Humanoid robotic development has advanced at a snail’s pace for the better part of two decades, but fast acceleration is now occurring courtesy to a collaboration by Figure AI and OpenAI, resulting in the most gorgeous actual humanoid robot movie I’ve ever seen.
On Wednesday, Figure AI, a startup robotics firm, released a video update (see below) of their Figure 01 robot running a new Visual Language Model (VLM), which has somehow converted the bot from a somewhat dull automaton into a full-fledged sci-fi bot with capabilities approaching C-3PO.
Figure 01 is shown standing behind a table with a plate, an apple, and a cup. There is a drainer on the left. A person stands in front of the robot and says, “Figure 01, what do you see right now?”
After a few seconds, Figure 01 responds in a wonderfully human-sounding voice (there is no face, just an animated light that moves in tune with the speech), explaining everything on the table as well as the man standing in front of it.
“That’s cool,” I thought.
Then the man says, “Hey, can I have something to eat?”
Figure 01 says, “Sure thing,” and then picks up the apple with a deft flourish of fluid movement and hands it to the guy.
“Woah,” I exclaimed.
The man then empties some crumpled garbage from a bin in front of Figure 01, asking, “Can you explain why you did what you just did while picking up this trash?”
Figure 01 spends no time expressing its logic as it places the paper back in the bin. “So, I gave you the apple because it’s the only edible item I could provide you with from the table.”
I thought, “This can’t be real.”
It is, nevertheless, according to Figure AI.
Speech-to-speech
According to the business, Figure 01 uses “speech-to-speech” reasoning to understand images and texts, relying on a whole vocal interaction to build its responses.
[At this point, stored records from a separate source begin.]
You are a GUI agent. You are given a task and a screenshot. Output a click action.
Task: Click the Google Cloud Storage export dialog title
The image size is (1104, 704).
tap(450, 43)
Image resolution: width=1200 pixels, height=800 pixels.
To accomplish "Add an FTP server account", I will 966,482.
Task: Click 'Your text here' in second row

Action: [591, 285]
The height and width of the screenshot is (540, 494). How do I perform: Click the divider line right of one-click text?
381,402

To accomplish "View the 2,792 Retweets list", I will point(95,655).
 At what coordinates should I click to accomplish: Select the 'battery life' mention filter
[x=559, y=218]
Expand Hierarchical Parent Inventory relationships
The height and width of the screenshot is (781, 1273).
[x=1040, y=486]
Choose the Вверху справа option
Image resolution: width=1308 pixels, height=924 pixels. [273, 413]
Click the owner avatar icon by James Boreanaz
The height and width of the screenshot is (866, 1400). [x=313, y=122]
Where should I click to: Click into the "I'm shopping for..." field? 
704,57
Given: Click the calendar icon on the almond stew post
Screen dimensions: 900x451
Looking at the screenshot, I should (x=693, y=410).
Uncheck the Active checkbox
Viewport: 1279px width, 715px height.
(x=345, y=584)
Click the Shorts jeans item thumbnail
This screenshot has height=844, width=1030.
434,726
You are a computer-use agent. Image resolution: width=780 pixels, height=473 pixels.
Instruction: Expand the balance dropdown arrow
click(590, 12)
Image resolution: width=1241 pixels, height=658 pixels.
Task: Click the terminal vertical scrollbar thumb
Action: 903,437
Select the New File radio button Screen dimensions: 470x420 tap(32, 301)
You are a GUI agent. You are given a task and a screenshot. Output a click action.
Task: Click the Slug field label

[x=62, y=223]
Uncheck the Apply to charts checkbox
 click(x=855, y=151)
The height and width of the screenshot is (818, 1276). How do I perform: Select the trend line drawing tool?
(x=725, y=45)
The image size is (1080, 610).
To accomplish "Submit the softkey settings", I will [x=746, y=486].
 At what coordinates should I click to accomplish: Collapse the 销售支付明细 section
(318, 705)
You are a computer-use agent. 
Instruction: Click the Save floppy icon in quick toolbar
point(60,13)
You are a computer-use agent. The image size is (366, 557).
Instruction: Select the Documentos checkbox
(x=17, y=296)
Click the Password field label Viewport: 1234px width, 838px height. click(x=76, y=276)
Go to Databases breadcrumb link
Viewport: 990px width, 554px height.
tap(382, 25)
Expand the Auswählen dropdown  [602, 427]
This differs from, say, OpenAI’s GPT-4, which focuses on written cues.
It also employs what the manufacturer calls “learned low-level bimanual manipulation.” To control movement, the system uses precise picture calibrations (down to the pixel level) in conjunction with its neural network. “These networks take in onboard images at 10hz, and generate 24-DOF actions (wrist poses and finger joint angles) at 200hz,” the company said in a press release.
The company states that all behavior in the movie is based on system learning and is not teleoperated, implying that there is no one behind the scenes puppeteering Figure 1.
Without seeing Figure 01 in person and asking my own questions, it is difficult to corroborate these allegations. It is possible that Figure 01 has ran this code before. It could have been the 100th time, which would explain its speed and smoothness.
Or maybe this is 100% true, in which case, amazing. Just wow.